### ABOUT THIS EXERCISE
Where a line of the data below has the string "height", copy that line.

### THE DATA
□ □ □ □ □ □ □

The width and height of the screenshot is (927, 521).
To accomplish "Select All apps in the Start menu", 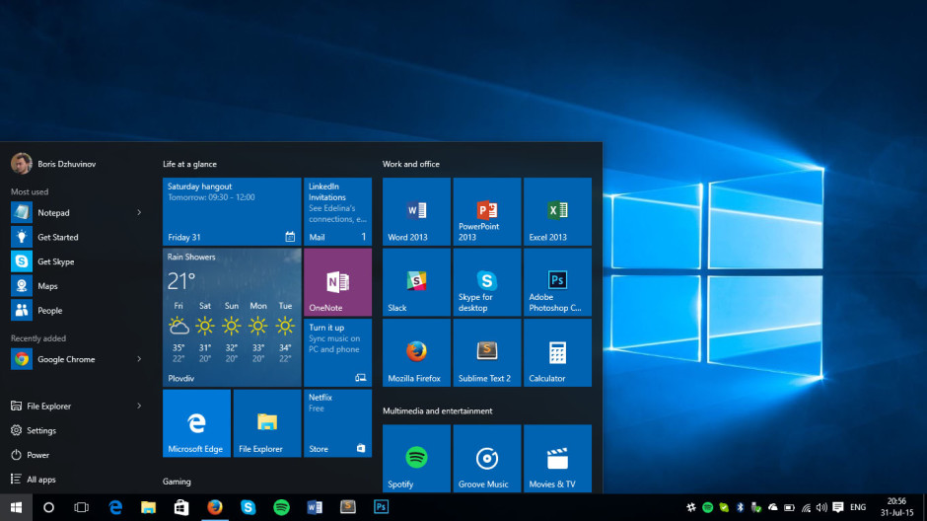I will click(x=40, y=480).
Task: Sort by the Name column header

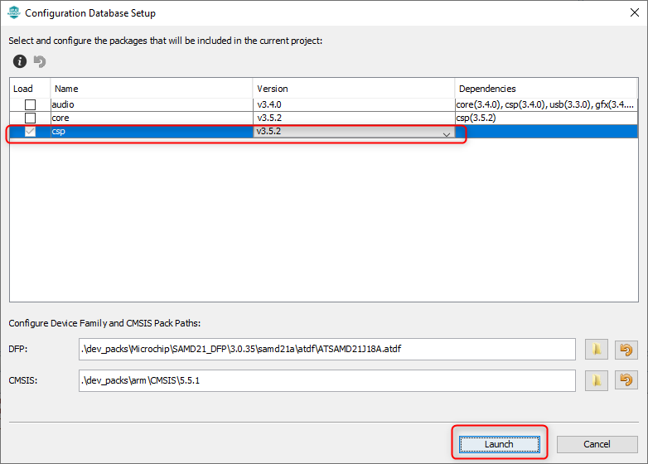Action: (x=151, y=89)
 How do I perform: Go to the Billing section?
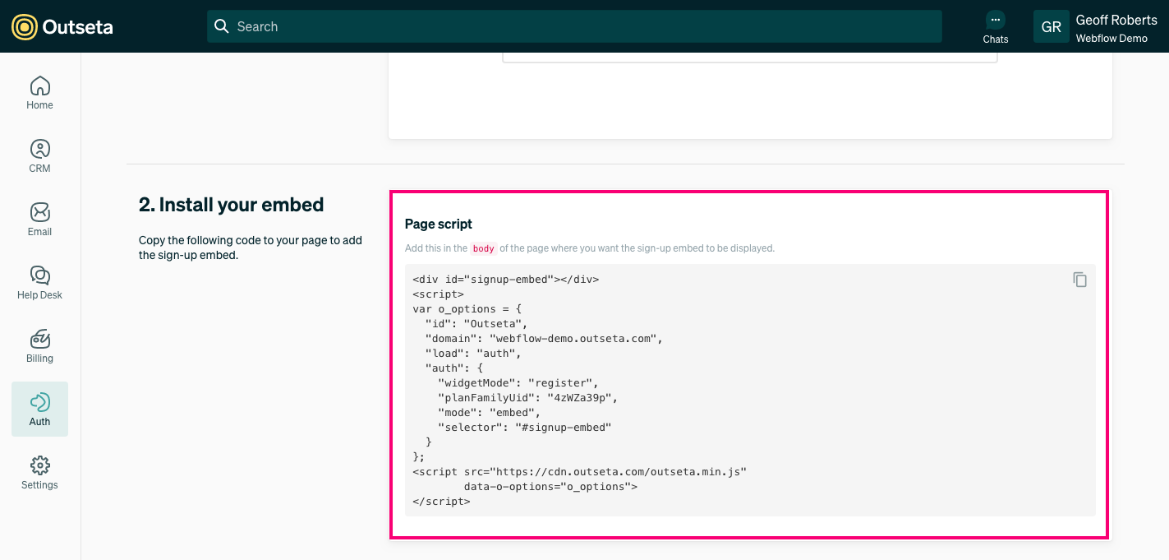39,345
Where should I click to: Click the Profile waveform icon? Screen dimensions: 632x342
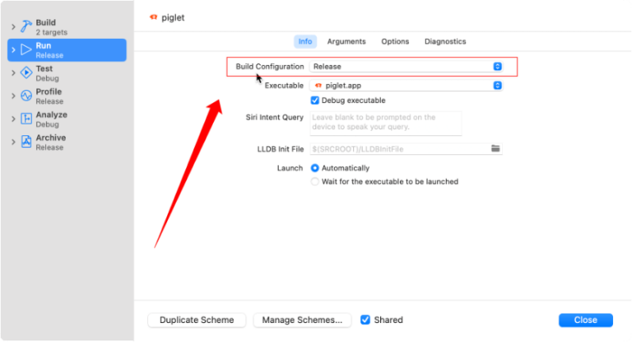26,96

□ □ □ □ □ □ □

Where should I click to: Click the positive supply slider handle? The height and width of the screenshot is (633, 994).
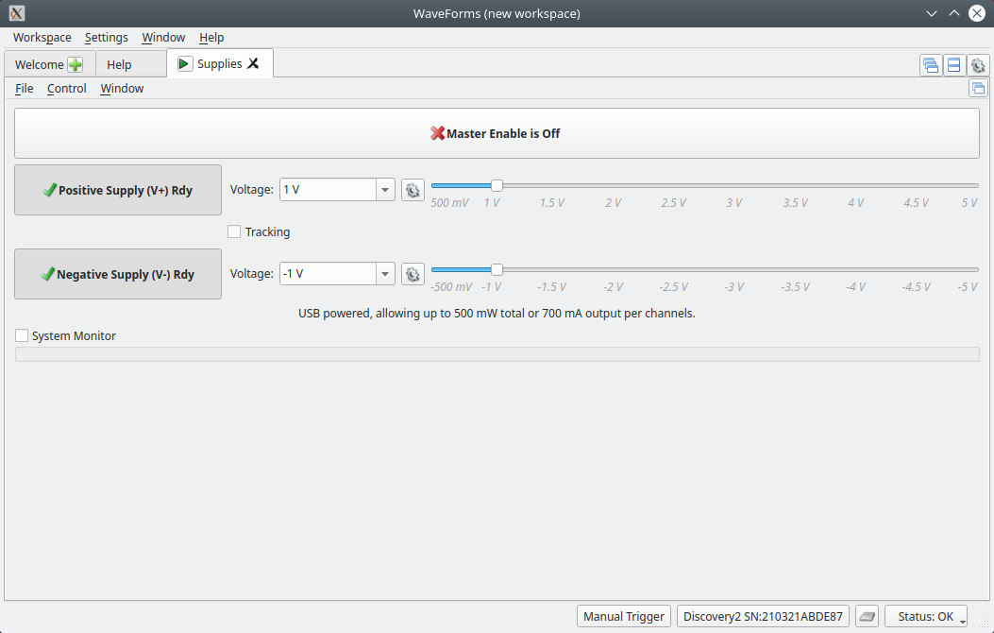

□ □ □ □ □ □ □

### ANSWER TO THIS PROBLEM
The width and height of the screenshot is (927, 521).
Where should I click to: Click the positive supply slider handle? The height and width of the screenshot is (633, 994).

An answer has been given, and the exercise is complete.